Monet purchased land across the road and created an engineered pond that artists and architects marvel at today. He worked with the local authorities on permission to divert a tributary of the Epte River, and then excavated a pond to hold it. Over the years, he created a bamboo-filled island, winding paths, and installed a bridge, and spread cultivated water lilies across the surface. Monet described the ethereal result in paintings still beloved today.
Monet’s artistic efforts extended to the house, where vibrantly colored rooms housed collections of Japanese prints, Monet’s art, and art by friends of his. The shimmering yellow dining room hosted his extended family for meals. The Blue Salon housed his cherished Japanese prints, inspiration for his own art.
The man who shaped this place would not be remembered as gentle and uncomplicated. No polite, meek person pioneers a new art form in defiance of rigid tradition. Monet was described as moody, prone to rages when his art did not meet his standards or vision.
The garden became a place where he could exorcise bad moods and dispel dark clouds. While he endured dark moods and raging self-doubt, the family would tiptoe around the house and eat silently. When Monet returned to garden work, everyone knew the dark period would lift.
In the end, Monet’s home and studio became a place where he could retreat from the chaos and terror of the world outside. He died in 1926, leaving the home to his family. Blanche stayed in the home, which then went to Michel Monet. Michel left the home and gardens to the Acadèmie des Beaux Arts in 1966.
Ultimately, the panchromatic home and garden fell to neglect and rough grass until Gèrald Van der Kemp, famed for restoring Versailles, became involved.

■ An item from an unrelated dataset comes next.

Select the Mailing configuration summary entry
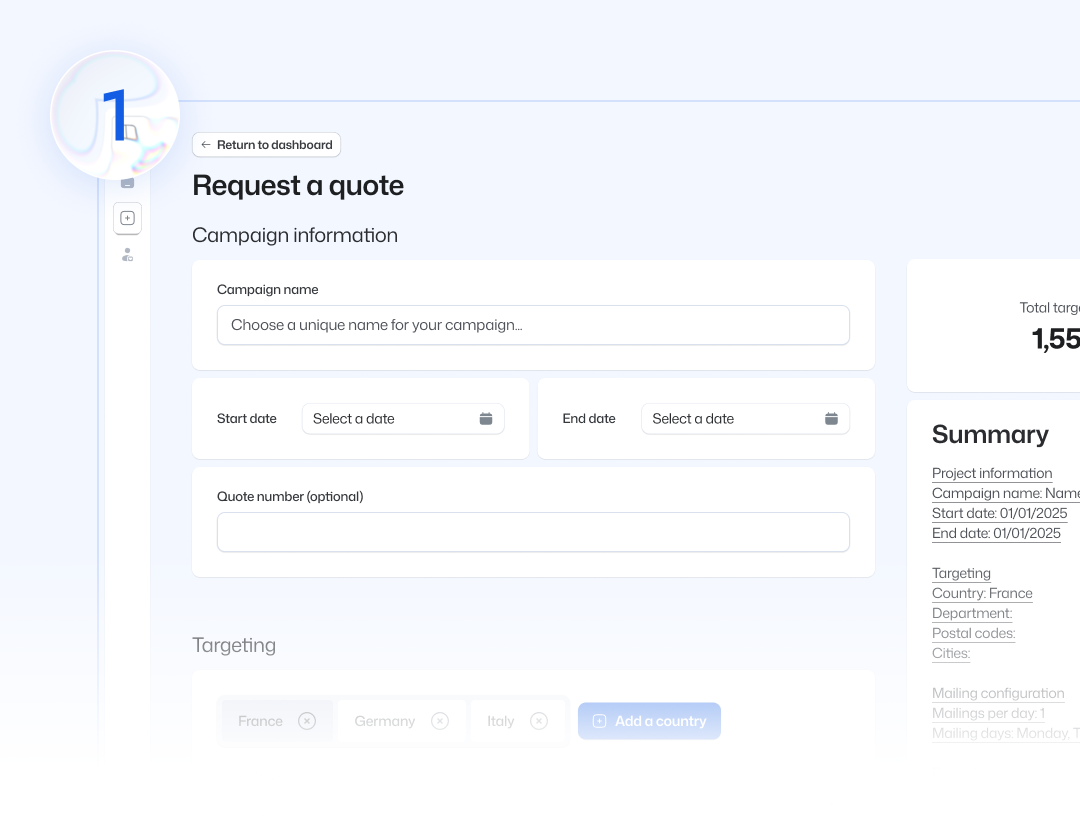1080x840 pixels. pyautogui.click(x=998, y=693)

Van der Kemp returned from retirement at the invitation of the Acadèmie des Beaux Arts, raised the funds and delved through photographs, letters, and accounts to recreate a version of the original home and garden. Hugues Gall, Director of the Fondation Claude-Monet, has carried on this work since 2008.

Image from Google Earth, gardens in upper half and pond in lower half. Funding helped build a tunnel beneath the road to access the pond area.
Over 600,000 people a year visit these gardens, some wearing finery hoping for a lovely portrait among the seasonally changing palette. They move quietly through the house, speaking in hushed tones about the Rouen tiles in the kitchen, and the vibrant colors and character of each room. They pose for photos on the restored bridge over the pond with its quintessential waterlilies.
How many of those people mistakenly see the ghostly gardener as a gentle, quiet man is not clear. The Acadèmie in its literature makes it clear that this garden is a work of art created by the hands of a haunted man who lived through historic times.
Monet exemplifies the gardener as an artist hand-making a sanctuary to salve a tortured soul. He would not be the only gardener of this kind. Many of us manufacture a natural space as respite from the hard-edged man-made world of towns and cities, and the hard-eyed look of overworked people around us every day. That profusion of color and texture can be a flowering chapel in times of grief.
In our personal gardens, we are not always nurturing nature, but sometimes, ourselves.